Choosing the Problem Encoding

Problem encoding refers to the structure or type of solution space that is to be optimized, such as real-valued fixed-length vectors or integer sequences. IML offers encoding options appropriate to several types of optimization problems.

General Numeric Matrix: With this encoding, solutions can take the form of a numeric matrix of any shape. Also, different solutions can have different dimensions. This is the most flexible option. If you use this encoding, IML makes no assumptions about the form of the solution, so you are required to specify user modules for crossover and mutation operators, and a user module for creating the initial solution population.

Fixed-Length Real-Valued Row Vector: If you use this encoding, you must also specify the number of components in the solution vector. Using this option, you can use some IML-supplied crossover and mutation operators later, or you can supply custom modules. You can also specify upper and lower bounds for each component in the vector, and IML will generate an initial population for the GA randomly distributed between the bounds. If you don’t explicitly set crossover and mutation operators, IML will provide default operators to be used in the optimization. This type of encoding is often used for general nonlinear optimization problems.

Fixed-Length Integer-Valued Row Vector: This option is similar to the fixed-length real-valued encoding already described, except that the IML-supplied genetic operators and initialization process will preserve and generate integer solutions.

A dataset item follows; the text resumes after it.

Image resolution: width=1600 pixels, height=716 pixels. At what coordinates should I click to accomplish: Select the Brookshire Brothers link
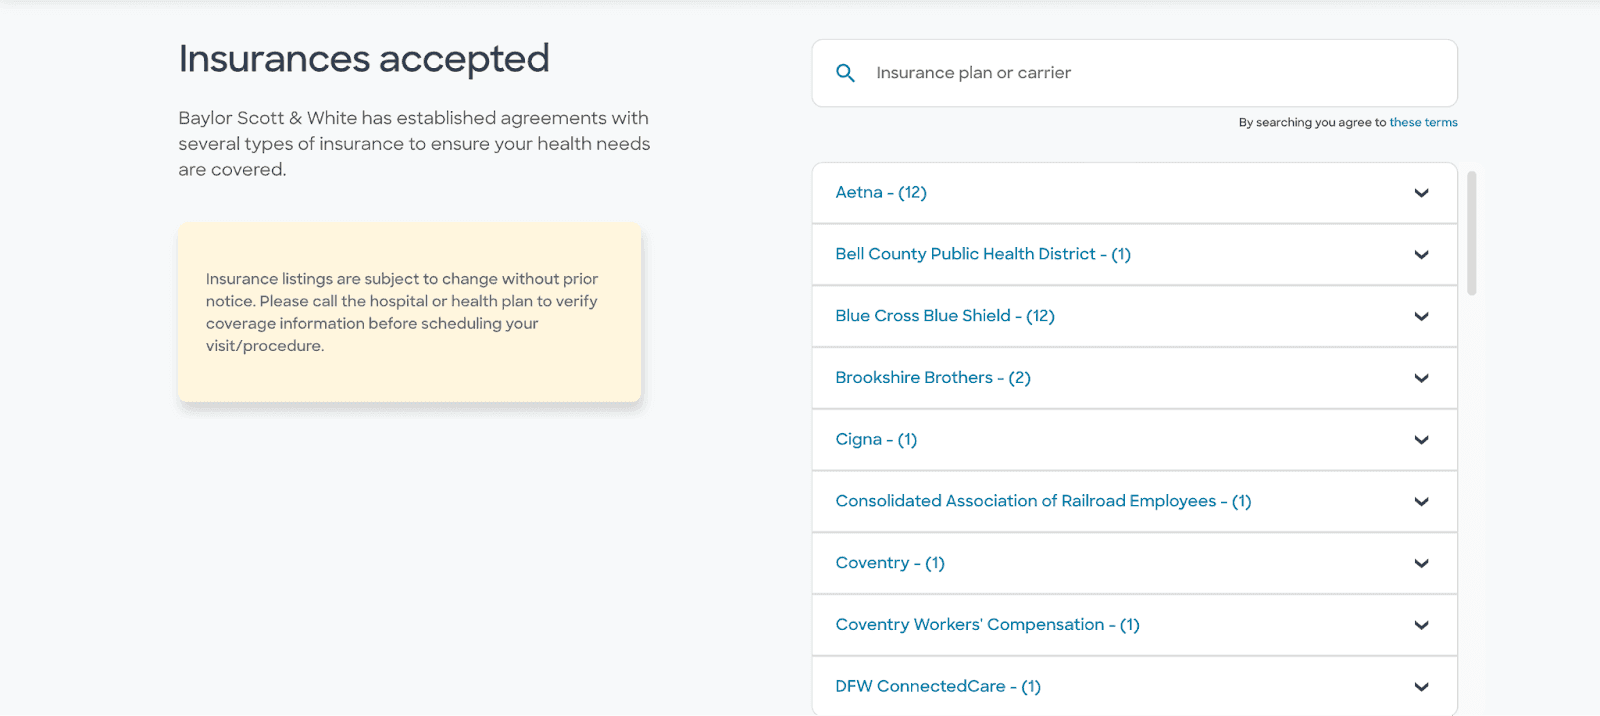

This type of encoding might be applicable, for example, in an assignment problem where the positions within the vector represent different tasks, and the integer values represent different machines or other resources that might be applied to each task.

Fixed-Length Integer Sequence: In this encoding, each solution is composed of a sequence of integers ranging from 1 to the length of the sequence, with different solutions distinguished by different ordering of the elements. For example, $s1$ and $s2$ are two integer sequences of length 6:

s1 = {1 2 3 4 5 6};
s2 = {2 6 5 3 4 1};

This type of encoding is often used for routing problems like the traveling salesman problem, where each element represents a city in a circular route, or scheduling problems.